The highway turned this way and that, never pursuing a straight course unless such a logical procedure was unavoidable. Once, he thought he heard hoofbeats up ahead, but he met no one, and not long afterward he saw the pale pile of Carbonek looming above the trees to his left, and encephalo-guided Easy Money into the lane that led to the entrance. There was no moat, but the portcullis was an imposing one. Flanking it on either side was a huge stone lion, and framing it were flaming torches in regularly-spaced niches. Warders in hauberk and helmet looked down from the lofty wall, their halberds gleaming in the dancing torchlight. Mallory swallowed: the moment of truth had arrived.

He halted Easy Money and canted his white shield so that the red cross in its center would be visible from above. Then he marshalled his smattering of Old English. "I hight Sir Galahad of the Table Round," he called out in as bold a voice as he could muster. "I would rest my eyes upon the Sangraal."

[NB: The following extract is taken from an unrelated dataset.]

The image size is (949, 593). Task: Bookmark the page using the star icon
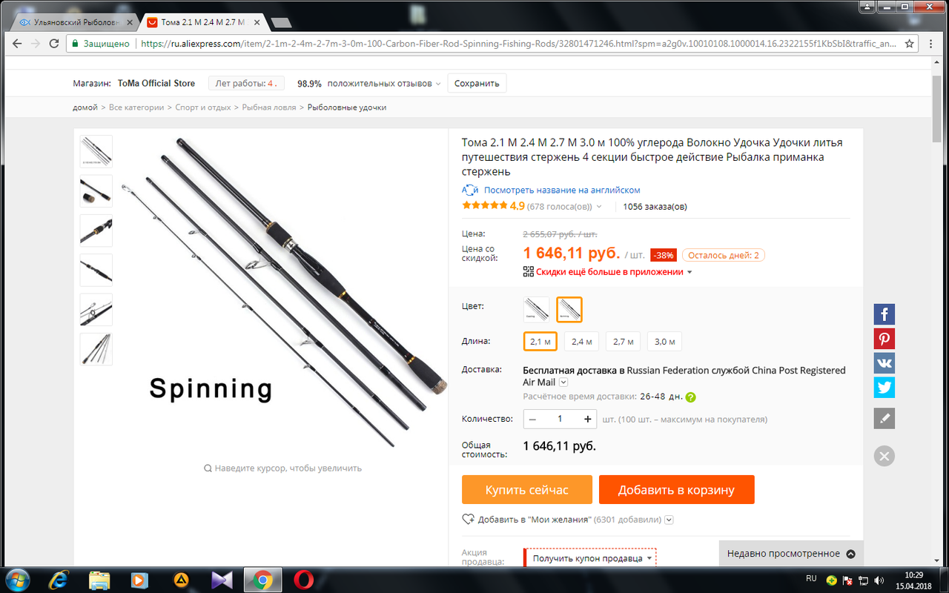coord(910,44)
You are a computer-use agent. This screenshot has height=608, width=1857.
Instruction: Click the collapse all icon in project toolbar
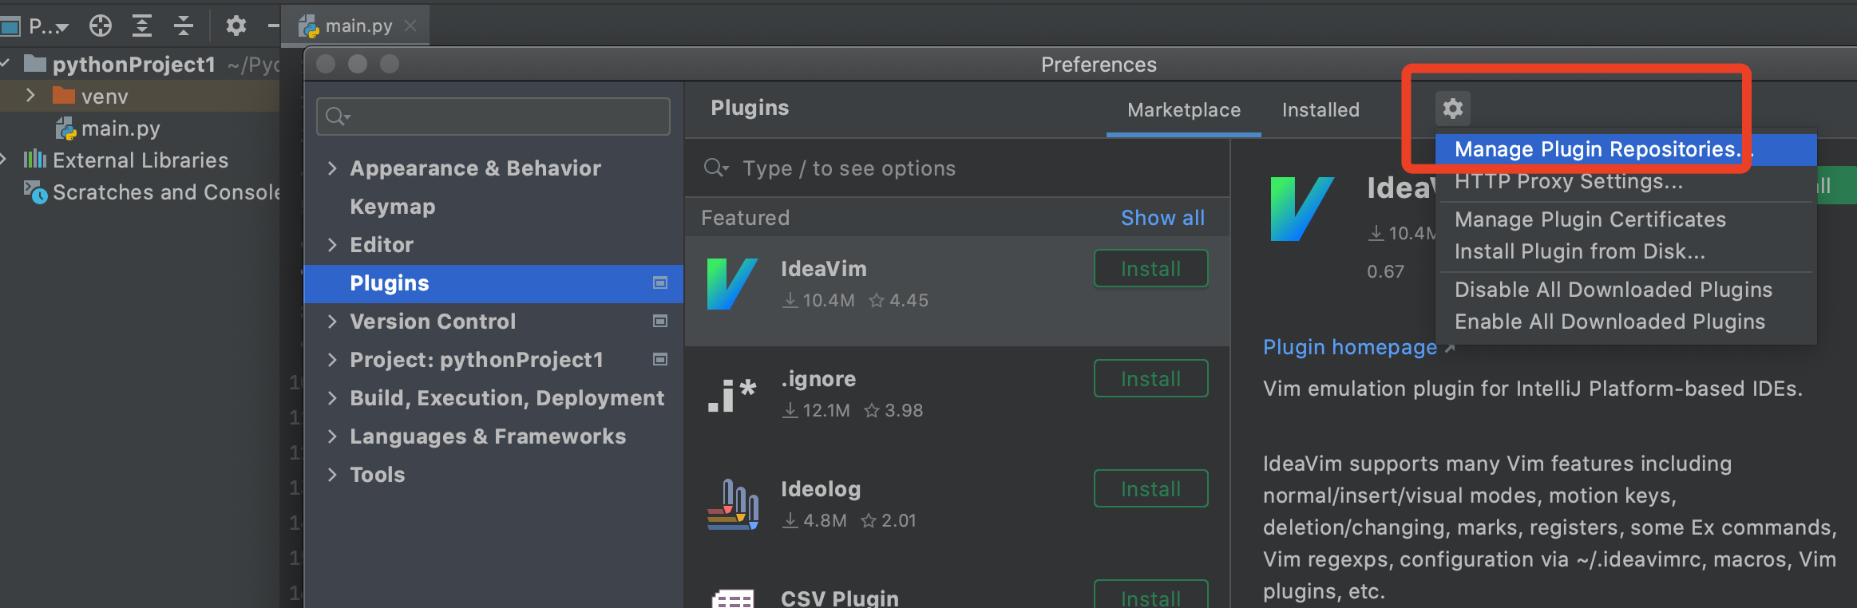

Instantly, confusion reigned upon the wall as the warders vied with one another for the privilege of operating the cumbersome windlass that raised and lowered the portcullis, and presently, to the accompaniment of a chorus of creaks and groans and scrapings, the ponderous iron grating began to rise. Mallory forced himself to wait until it had risen to a height befitting a knight of Sir Galahad's caliber, then he rode through the gateway and into the courtyard, congratulating himself on the effectiveness of his impersonation.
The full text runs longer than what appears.